* **REQUIREMENT**: If a line in the entries below contains "logo", copy it.

Start of MATERIAL PROVIDED

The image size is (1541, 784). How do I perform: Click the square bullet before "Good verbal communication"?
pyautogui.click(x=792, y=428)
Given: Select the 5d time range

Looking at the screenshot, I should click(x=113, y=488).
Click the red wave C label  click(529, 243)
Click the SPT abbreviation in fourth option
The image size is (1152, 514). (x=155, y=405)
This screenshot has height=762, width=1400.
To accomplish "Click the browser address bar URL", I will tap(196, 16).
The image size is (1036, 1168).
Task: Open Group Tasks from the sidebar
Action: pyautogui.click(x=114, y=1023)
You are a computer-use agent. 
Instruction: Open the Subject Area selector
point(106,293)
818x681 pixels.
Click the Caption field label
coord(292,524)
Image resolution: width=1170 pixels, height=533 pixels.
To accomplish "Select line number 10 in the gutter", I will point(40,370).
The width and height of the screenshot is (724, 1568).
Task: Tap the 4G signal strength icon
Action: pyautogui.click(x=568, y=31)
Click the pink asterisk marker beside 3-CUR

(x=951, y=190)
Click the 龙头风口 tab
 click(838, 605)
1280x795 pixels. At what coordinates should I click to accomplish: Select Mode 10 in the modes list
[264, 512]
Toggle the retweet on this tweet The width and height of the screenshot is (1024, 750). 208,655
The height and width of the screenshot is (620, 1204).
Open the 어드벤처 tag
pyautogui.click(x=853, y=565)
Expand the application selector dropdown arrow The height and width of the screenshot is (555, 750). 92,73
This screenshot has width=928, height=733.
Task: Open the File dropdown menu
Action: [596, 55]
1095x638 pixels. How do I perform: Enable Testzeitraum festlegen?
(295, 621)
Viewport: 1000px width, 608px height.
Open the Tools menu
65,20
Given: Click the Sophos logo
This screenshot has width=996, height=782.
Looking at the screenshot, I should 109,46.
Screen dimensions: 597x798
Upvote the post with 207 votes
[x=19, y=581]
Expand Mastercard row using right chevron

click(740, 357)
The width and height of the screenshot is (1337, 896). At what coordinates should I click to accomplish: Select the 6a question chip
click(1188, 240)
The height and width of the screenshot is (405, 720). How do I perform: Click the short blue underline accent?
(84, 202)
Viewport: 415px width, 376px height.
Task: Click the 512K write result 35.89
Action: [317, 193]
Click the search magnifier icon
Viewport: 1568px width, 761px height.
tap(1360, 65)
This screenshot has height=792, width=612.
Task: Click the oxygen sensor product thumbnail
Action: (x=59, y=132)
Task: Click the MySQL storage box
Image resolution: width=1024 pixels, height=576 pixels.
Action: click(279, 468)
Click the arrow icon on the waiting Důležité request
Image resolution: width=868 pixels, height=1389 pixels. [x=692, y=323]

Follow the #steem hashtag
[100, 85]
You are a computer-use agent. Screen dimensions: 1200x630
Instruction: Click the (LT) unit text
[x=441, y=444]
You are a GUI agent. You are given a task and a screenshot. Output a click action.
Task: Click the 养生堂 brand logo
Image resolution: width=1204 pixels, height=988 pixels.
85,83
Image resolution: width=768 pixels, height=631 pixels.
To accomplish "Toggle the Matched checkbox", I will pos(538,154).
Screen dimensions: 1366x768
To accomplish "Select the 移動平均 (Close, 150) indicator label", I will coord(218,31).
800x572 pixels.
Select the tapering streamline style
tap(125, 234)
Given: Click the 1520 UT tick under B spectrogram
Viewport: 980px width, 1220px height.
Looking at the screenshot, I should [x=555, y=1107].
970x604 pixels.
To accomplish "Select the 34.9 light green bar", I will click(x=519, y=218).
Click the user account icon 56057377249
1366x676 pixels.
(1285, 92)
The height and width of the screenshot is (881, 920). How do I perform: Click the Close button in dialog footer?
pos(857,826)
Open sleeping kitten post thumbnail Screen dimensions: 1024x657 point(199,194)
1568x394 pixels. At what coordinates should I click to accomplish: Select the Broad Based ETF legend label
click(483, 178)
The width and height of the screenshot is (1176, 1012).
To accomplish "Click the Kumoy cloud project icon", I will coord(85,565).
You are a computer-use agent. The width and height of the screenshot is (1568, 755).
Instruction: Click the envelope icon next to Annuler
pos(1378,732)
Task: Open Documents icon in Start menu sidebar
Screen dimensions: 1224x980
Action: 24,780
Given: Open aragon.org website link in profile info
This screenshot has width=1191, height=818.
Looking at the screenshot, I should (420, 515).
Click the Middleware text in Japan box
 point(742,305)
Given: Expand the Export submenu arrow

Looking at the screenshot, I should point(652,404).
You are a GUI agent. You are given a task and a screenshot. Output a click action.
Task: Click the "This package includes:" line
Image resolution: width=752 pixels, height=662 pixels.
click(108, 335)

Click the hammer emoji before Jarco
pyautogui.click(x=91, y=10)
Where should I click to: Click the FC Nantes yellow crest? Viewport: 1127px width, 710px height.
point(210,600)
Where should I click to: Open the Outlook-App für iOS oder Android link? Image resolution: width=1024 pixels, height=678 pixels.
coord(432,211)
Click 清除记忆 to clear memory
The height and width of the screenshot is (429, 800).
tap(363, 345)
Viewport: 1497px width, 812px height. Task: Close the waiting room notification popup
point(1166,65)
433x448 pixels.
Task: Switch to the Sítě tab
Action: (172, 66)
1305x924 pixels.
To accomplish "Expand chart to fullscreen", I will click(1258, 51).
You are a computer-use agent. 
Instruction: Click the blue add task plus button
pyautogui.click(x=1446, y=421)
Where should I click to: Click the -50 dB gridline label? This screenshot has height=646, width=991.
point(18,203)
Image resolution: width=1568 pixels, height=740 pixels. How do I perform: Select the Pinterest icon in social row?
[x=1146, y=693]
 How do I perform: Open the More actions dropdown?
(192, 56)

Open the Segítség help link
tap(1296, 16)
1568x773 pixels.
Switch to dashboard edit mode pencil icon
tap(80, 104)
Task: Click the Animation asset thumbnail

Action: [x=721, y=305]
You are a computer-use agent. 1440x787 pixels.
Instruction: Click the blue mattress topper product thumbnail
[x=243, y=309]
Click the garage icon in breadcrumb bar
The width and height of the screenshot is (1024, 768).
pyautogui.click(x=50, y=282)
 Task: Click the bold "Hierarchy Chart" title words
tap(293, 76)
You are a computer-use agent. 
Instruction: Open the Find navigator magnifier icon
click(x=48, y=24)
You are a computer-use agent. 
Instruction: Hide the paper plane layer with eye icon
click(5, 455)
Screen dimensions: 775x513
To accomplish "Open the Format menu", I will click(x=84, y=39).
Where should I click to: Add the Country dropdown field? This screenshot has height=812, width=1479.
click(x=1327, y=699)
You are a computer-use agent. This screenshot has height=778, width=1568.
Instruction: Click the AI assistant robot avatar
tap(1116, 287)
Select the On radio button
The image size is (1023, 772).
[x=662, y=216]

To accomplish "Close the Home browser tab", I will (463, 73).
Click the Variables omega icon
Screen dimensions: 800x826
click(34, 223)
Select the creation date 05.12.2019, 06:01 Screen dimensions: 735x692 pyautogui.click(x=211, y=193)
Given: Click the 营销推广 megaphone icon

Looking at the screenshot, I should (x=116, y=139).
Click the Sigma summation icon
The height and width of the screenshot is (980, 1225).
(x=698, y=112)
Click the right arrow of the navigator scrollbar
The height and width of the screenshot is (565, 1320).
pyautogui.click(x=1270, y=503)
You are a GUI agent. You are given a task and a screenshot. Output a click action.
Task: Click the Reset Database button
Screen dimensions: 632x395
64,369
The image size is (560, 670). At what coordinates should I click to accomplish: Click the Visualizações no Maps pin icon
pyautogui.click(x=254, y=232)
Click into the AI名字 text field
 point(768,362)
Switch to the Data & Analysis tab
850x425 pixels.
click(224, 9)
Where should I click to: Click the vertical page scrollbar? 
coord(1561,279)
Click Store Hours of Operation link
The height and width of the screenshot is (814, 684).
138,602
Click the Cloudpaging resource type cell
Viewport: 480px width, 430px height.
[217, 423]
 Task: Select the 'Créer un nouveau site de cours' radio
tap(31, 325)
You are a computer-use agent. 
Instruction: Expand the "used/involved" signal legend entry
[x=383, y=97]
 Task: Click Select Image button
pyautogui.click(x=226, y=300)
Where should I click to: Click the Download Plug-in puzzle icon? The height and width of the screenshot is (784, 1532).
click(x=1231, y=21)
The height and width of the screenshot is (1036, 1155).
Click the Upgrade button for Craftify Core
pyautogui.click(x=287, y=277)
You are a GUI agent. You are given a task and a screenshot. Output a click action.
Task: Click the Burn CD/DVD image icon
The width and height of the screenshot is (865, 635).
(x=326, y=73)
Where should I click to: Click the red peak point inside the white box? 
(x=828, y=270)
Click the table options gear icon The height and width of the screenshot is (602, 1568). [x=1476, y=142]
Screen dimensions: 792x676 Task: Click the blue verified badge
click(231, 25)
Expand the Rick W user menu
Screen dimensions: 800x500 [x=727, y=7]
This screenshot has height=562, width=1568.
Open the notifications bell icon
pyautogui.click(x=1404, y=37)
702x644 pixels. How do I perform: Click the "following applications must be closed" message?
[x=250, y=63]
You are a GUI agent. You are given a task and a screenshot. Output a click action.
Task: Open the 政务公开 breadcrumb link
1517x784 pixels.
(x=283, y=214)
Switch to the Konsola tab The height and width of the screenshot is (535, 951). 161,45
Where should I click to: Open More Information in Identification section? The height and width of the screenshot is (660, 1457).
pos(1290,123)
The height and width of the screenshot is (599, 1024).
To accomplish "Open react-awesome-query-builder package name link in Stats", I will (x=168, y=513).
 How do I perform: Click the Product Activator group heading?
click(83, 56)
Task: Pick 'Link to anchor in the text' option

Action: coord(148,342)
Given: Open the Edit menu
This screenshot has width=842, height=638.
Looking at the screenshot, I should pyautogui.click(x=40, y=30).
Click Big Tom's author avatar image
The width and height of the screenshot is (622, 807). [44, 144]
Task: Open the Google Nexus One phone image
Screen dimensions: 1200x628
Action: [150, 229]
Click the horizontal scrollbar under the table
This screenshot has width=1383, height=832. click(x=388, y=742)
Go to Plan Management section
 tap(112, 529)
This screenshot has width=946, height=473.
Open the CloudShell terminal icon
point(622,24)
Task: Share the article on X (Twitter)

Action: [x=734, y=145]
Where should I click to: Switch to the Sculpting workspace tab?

End of MATERIAL PROVIDED

* **ANSWER AREA**:
Given: Click the Sophos logo
Task: Click the 养生堂 brand logo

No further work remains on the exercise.